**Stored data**
▼▼▼

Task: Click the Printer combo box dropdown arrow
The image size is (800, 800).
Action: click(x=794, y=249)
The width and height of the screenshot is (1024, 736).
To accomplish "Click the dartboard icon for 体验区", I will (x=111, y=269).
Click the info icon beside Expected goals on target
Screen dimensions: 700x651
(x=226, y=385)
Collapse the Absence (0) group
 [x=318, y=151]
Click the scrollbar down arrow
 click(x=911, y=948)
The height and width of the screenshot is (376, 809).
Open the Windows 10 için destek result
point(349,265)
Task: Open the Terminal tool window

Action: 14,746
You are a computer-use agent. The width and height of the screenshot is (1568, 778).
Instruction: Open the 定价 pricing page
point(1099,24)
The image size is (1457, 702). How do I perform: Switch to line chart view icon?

▲▲▲

**EXERCISE OBJECTIVE**
Could you retype exactly the lines above from the one containing "Instruction: Open the 定价 pricing page" through the last line of the records, both included, and nothing else?

**REPLY**
Instruction: Open the 定价 pricing page
point(1099,24)
The image size is (1457, 702). How do I perform: Switch to line chart view icon?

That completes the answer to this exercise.